The warmer months have been mainly kind to anglers and there is no reason for that to stop as we slip into Autumn.

There seem to be plenty of fish for everyone and not too many fishless reports through to the end of February.

Flathead have been thick in the lower part of the lake. They seem to be everywhere and of all sizes.

Whiting also have been a fishing highlight over the warmer months, whether you’re using surface lures, beach worms or yabbies. They have been plentiful over the clean sand around the bridge and channels leading up past Hells Gate and Breckenridge Channel.

Good catches of blue swimmer crabs around the main lake weed beds have encouraged a lot of anglers to throw in a few witches’ hats at the beginning of their day’s fishing and pick them up at the end of their time.

Nets can be left out overnight but stingrays can ruin your nets and eat the crabs you have enmeshed. It is best to recover your nets before you come off the water.

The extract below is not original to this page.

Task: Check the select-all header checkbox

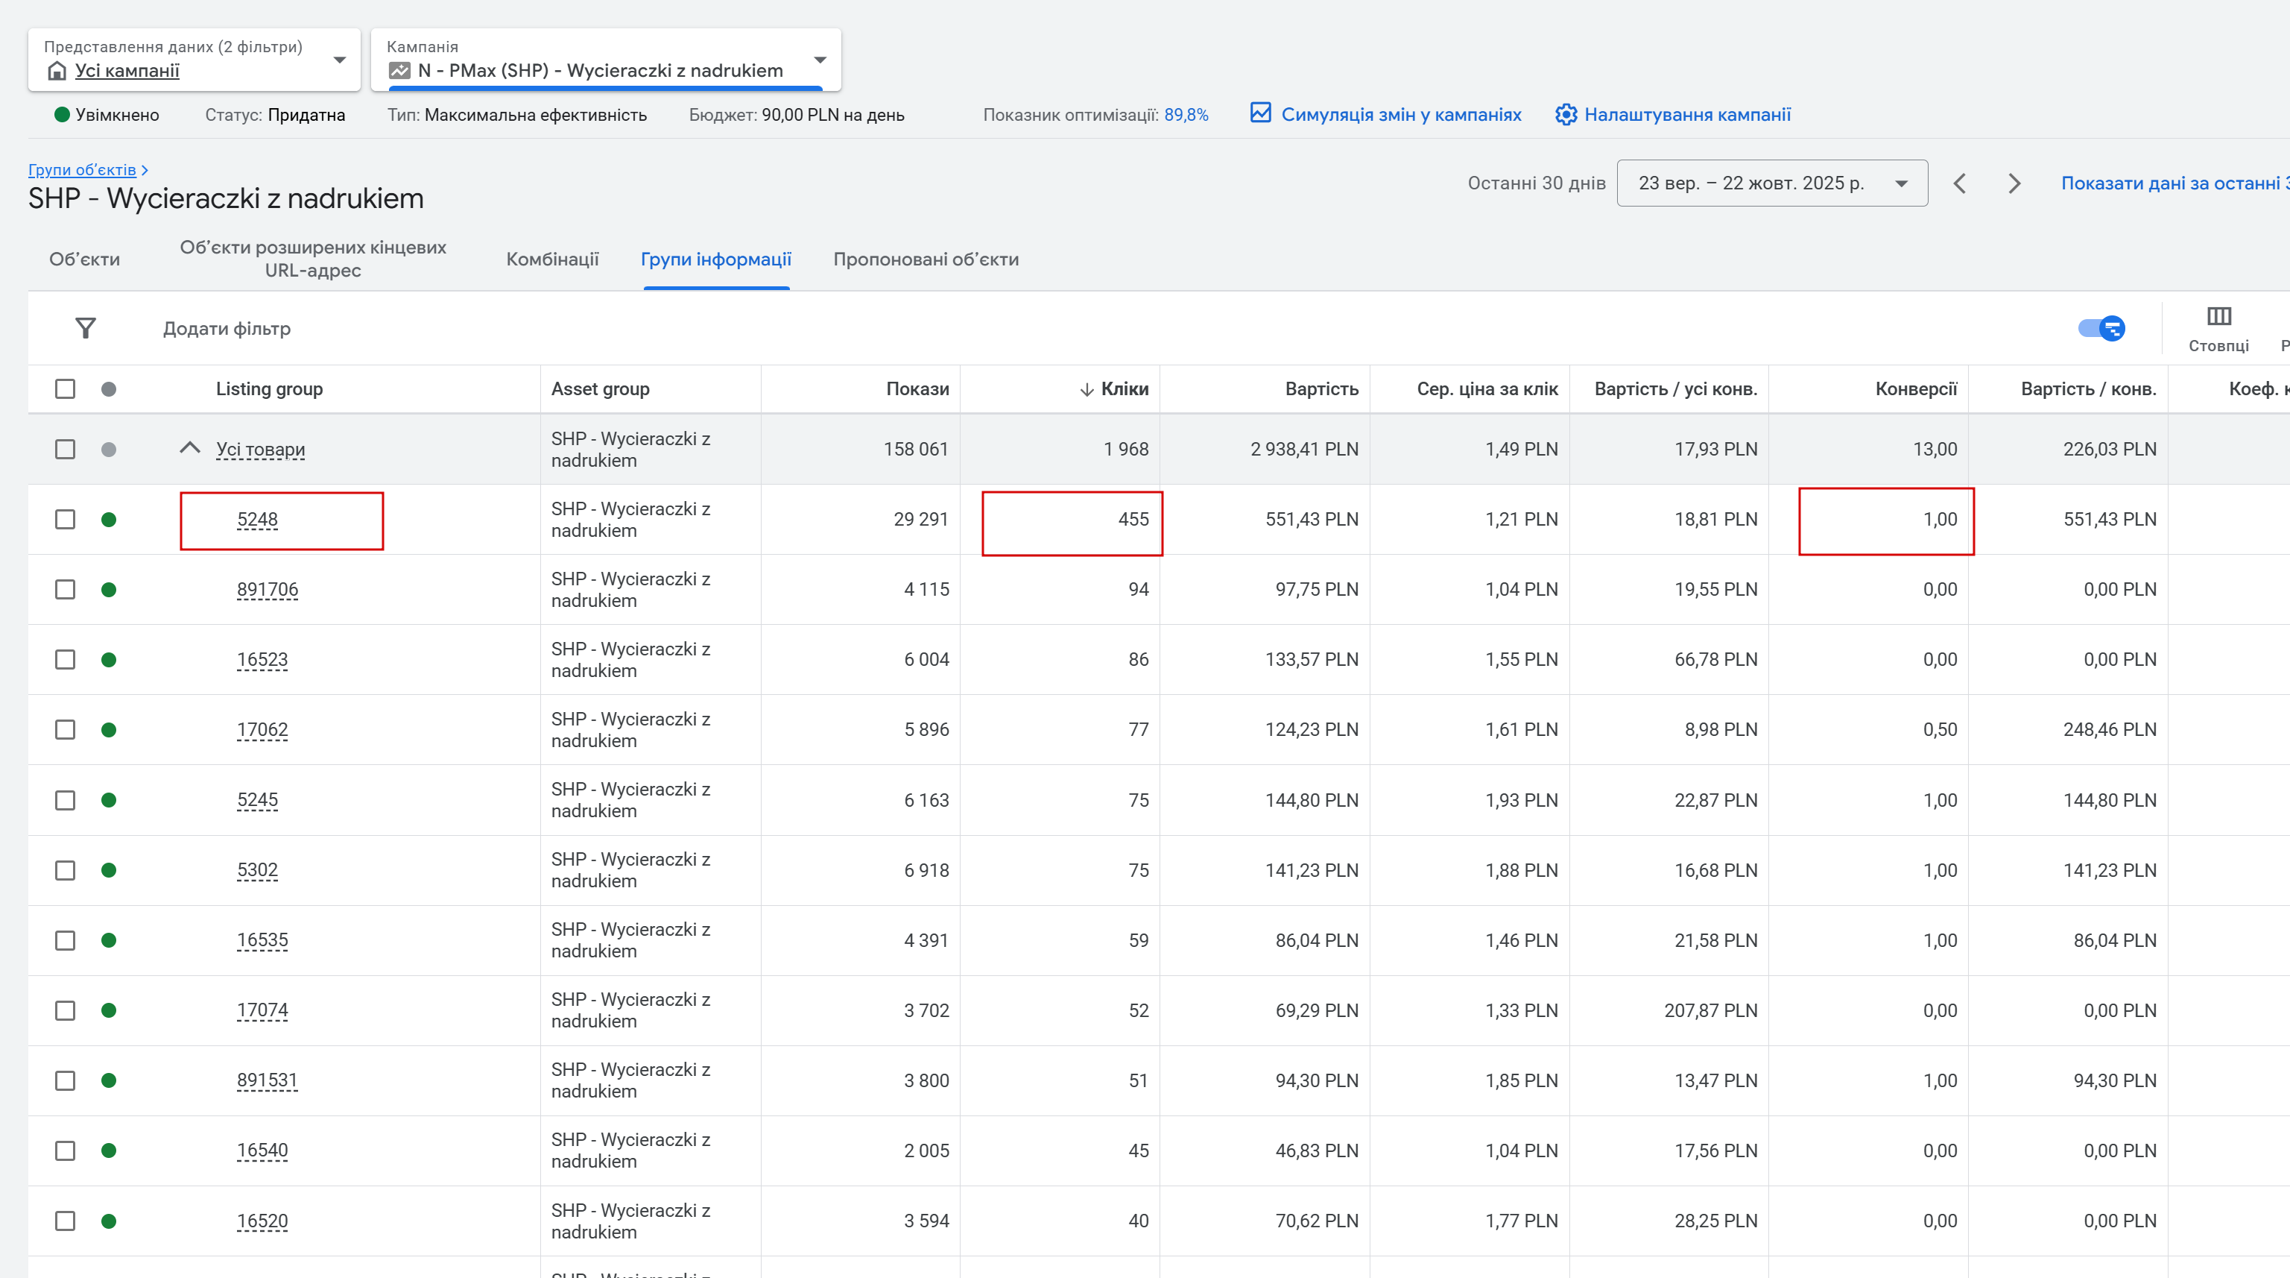Action: 65,389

Bream up to about a kilo have been smashing surface lures around the heavily-snagged shores of the Wallamba, Coolongolook and Wang Wauk rivers.

Yabbies, prawns and mullet strips fished in the same area will turn a few bream and flathead and, if you are live-baiting for something bigger, your wish may be answered but it perhaps will not be what you are expecting.

The rivers have a few bull sharks (juveniles, mostly) hunting the mullet and they often attack hooked fish, so be warned. These sharks are only around 1m-1.3m long but they do have a bad attitude out of the water, so be careful of their teeth.

While up the rivers, if you are inclined to set a crab trap (one per licensed angler) there have been some big muddies caught. You will risk share-farming because traps are prone to pirating but hiding your marked float among the mangroves is an option.

There are a lot of big mud crabs lurking up the rivers and while you may not get heaps, one or two make a great weekend lunch.

BEACHES, ROCKS

Anglers spinning the beaches have been enjoying some big tailor and salmon down at Janies Corner and off Seven Mile beach. A few mulloway have been taking worm baits in the gutters in the same areas.

From the rocks there are a few small kingfish kicking around with bonito, tailor and mack tuna making up the mix caught on long-cast metal Raider-type lures.

The Tuncurry Breakwall has fished very well for jewfish around 8kg-10kg on live pike and yellowtail.

With the live bait will come the table-sized stingrays and whaler sharks. One angler in the holidays landed a 1.6m whaler during the day and many of the passers-by were as fascinated as the angler.

So to avoid the disappointment of catching something you don’t want, I’d be inclined to bounce plastics along the bottom on a 1oz jig head; it’s more fun, anyway.

The walls have also produced a lot of tailor, bonito and even the odd small kingfish, some of which have made their way into the lake.

I do like spinning the end of the wall during the run-out tide. It’s like pouring food out through a funnel at times and the fish go nuts.

A trickle of the small black marlin from the northern waters continues to give the offshore guys some hope but there are always mahi mahi at the FAD and a few cobias that will find a live slimy mackerel irresistible.

Pan-sized snapper and a few solid pearl perch have been reported but the pearlies are just part of the bottom bouncing lottery.